I realize that the duck reference was poorly handled, and I apologize for it. Truth is, I stuck it in at the last moment just to get it out of the way. This city is in the distant future of our familiar universe, and the city of Mos Eisley is a little better off than we are familiar with. I think it wouldn't be too hard to imagine that a well-off cantina would keep a few delicacies around for more wealthy patrons.

Sorry about the capitalization and other errors. I'll try to fix them where I find them. As for the passive voice, I'm afraid only practice can fix that. I've always had a problem with using the passive voice, I guess mainly because I'm such a passive guy. ;)

Starkiller isn't exactly named after me, I am actually named after him. I came up with the character shortly before I found the SW site. As for your concern about his cool toys, what's wrong with having cool toys? Remember that a purple lightsaber was unheard of before Mace Windu. Don't worry, Starkiller is far from flawless. He has some serious issues about his past, and with his present. Marv, keep in mind that he only fought six Sith knights in close combat...one was killed before the fight even started. Also keep in mind that most of the fight was hidden from view, so there are a lot of variables that might have evened the odds.

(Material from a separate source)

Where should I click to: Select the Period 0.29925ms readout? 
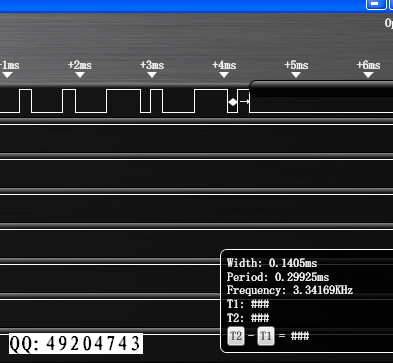point(278,277)
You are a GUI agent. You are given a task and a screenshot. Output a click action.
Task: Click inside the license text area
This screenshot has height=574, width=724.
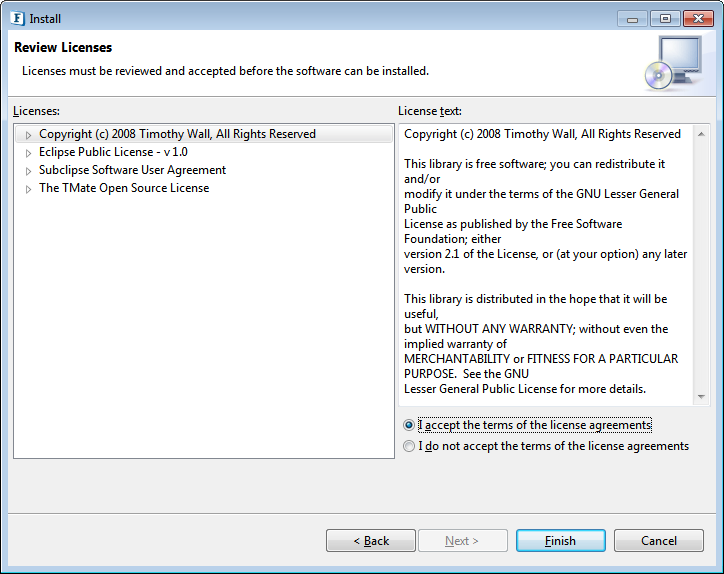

Starkiller isn't flawless, but he is powerful. He has some personal weaknesses that get in his way from time to time, as well as an Emperor that exceeds even his power. I might write a fanfic from Starkiller's POV after the second installment of this one.

Sorry about the dialogue. That's one of the many parts of my writing that I'm working on.

"and the rules of the universe dictate that you can’t make your original character more powerful than the chosen one."

I have a slight disagreement with this one. Anakin was chosen for a singular purpose which he fulfilled. Nobody in the Star Wars universe ever said he would be the most powerful Jedi/Sith ever. I believe his son actually attained more power than him, and in the Legacy series the newest Skywalker even brings someone back from the grave...

God Bless,

Keep the comments...and the criticism coming...

Bravo 225 said...

I don't see much to criticize... Especially since you did this on such short notice, jeez! It takes me days to finally be content with a page of my material...

I do have one thing to suggest, however:

(excerpt from fanfic)
The target was seated in one of the dark corners of the cantina, dining on what seemed to be some type of roasted waterfowl, possibly a duck. Considering the desert planet he was on, >such< a dish was rare, and expensive. >Such< thoughts brought Nom's mind to the many unanswered questions he had about his new target.

In this piece of writing, you use "such" twice in a row, making it sound a little repetitive. It happens a few more times in other locations with different words.